China has decided to create a ‘blacklist’ for tourist behaving badly overseas. The country’s National Tourism Administration (NTA) will maintain a database on travellers who commit offense, with their names passed onto police, customs officials and even banks.

Tourists who act anti-socially on public transport, damaging private or public property, disrespecting local customs, sabotaging historical exhibits or engaging in gambling or pornographic activities will be included in the blacklist for their obnoxious tourist behavior.

Offenders will be blacklisted for two years. With the boom of the middle class in China there has been a great deal of economic rise. The middle class was in complete isolation in the last century is now hungry for foreign travel.

Tourists from China took around 100 million outbound trips in 2014 which include trips to Hong King, Macau and Taiwan.

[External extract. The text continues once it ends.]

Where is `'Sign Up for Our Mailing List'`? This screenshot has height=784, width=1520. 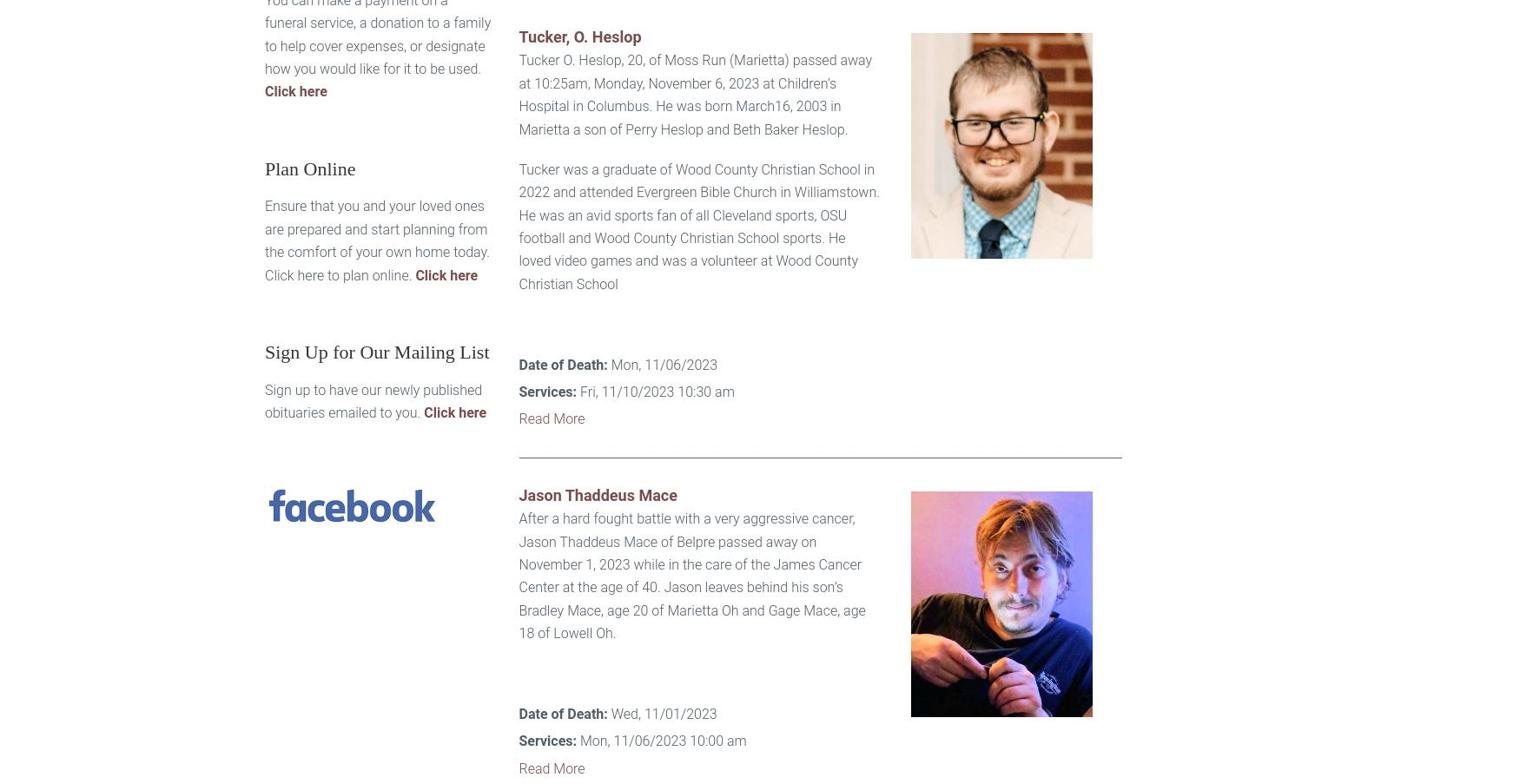 'Sign Up for Our Mailing List' is located at coordinates (376, 351).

But a few Chinese tourists abroad have left the officials at home feeling embarrassed. Incidents like drying underwear in an airport, defecating in public and kicking a bell at a temple in Thailand have made Chinese officials thoroughly embarrassed with their own tourists.

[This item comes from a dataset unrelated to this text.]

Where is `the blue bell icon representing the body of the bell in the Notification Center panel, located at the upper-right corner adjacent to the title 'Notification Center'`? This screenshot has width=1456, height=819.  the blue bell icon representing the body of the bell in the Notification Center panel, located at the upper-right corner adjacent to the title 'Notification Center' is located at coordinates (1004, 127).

Other incidents like opening emergency gates and throwing boiling noodles on cabin crew have all lead to outrage and defamation for China. The 2013 incidents where a tourist wrote his name on ancient carving in Egypt also sparked uproar from all over the world.

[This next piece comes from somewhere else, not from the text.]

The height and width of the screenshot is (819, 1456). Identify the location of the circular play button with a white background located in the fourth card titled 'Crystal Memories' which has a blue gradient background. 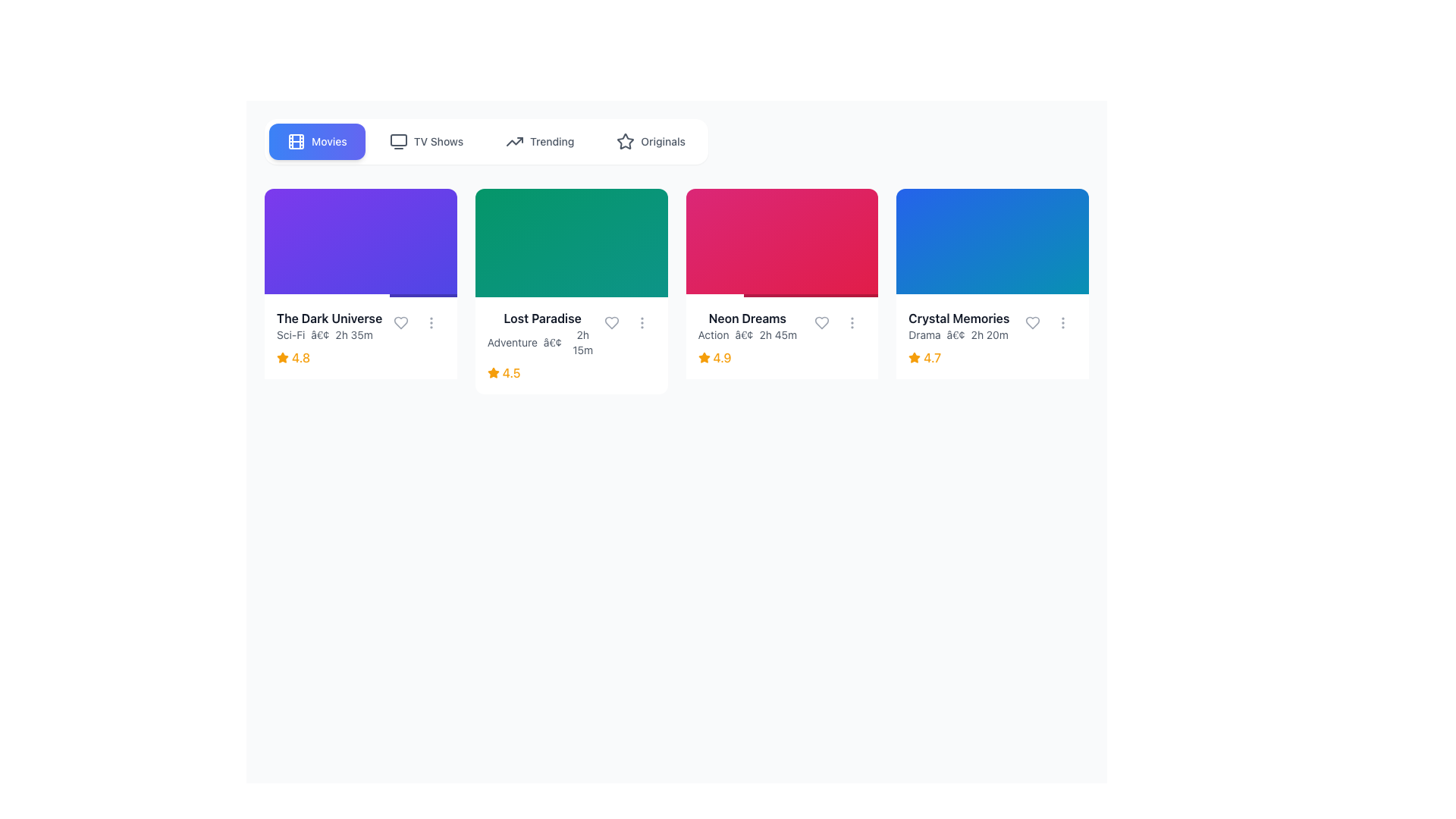
(993, 242).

A 64 pages “Guidebook for Civilized Tourism” was issued in 2013 for Chinese tourists where simple behavioral guidelines were written for tourists like they should not pick their nose in public, pee in pools or steal airplane life jackets.

Being the biggest spenders, with spending capacity that has exceeded the Germans and the US tourists, Chinese travellers spent $102 billion overseas in 2012 according to a report by UNWTO.